Les banques ont chacune leurs stratégies commerciales, ce n’est pas nouveau. Ces stratégies démontrent qu’il existe toujours une forte concurrence entre les banques sur le sujet du crédit immobilier. Elles font également écho à la forte présence des banques sur le territoire français.

En Europe, 1 agence bancaire sur 3 est située en France, ce qui fait de l’Hexagone un pays où la notion de proximité est unique.

On y dénombre 1 agence pour 1700 habitants, versus 1 pour 20 000 aux Pays-Bas, par exemple. D’ailleurs, lorsqu’on interroge nos clients au travers de notre étude annuelle menée avec l’IFOP, nous voyons que pour 80 % d’entre eux, la banque « idéale » doit réunir une proximité physique via un réseau d’agences et une présence numérique via des services en ligne. C’est d’ailleurs ce qui explique que dans certains centres urbains, certaines se regroupent. Elles adaptent leur présence territoriale à l’usage et aux attentes de leurs clients.
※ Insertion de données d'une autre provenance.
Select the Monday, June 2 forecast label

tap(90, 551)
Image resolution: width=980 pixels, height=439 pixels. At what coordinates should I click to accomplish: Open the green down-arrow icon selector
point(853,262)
L’assouplissement des règles du HCSF en matière de crédits immobiliers est un débat toujours aussi électrique… Desserrer les conditions d’octroi de crédits permettrait-il de soutenir positivement la reprise du marché immobilier en France ?

Le HCSF a donné un cadre qui s’inspire beaucoup de la pratique des banques françaises en matière d’octroi de crédits et de « prêts responsables ». Il faut rappeler que ces dernières prêtent de l’argent aux Français en fonction de leurs capacités de remboursement.

La question n’est donc pas de savoir si on peut endetter les Français jusqu’à plus soif. C’est plutôt de faire en sorte que les projets de nos clients réussissent, ce qui suppose que la mensualité de remboursement de prêt soit acceptable pour eux et leur laisse un reste à vivre suffisant. Pour l’accession à la propriété, les règles du HCSF fonctionnent donc bien, même si elles peuvent être lourdes, en matière de gestion, pour les banques. La durée d’emprunt maximum de 25 ans combinée aux taux fixes – et non variables comme dans certains pays européens – préservent le budget des ménages. Ces conditions d’emprunt sont lisibles pour les Français, dont le budget d’accession à la propriété est ainsi stable pendant toute la durée du prêt. Dans notre pays, le risque de taux est uniquement porté par les banques.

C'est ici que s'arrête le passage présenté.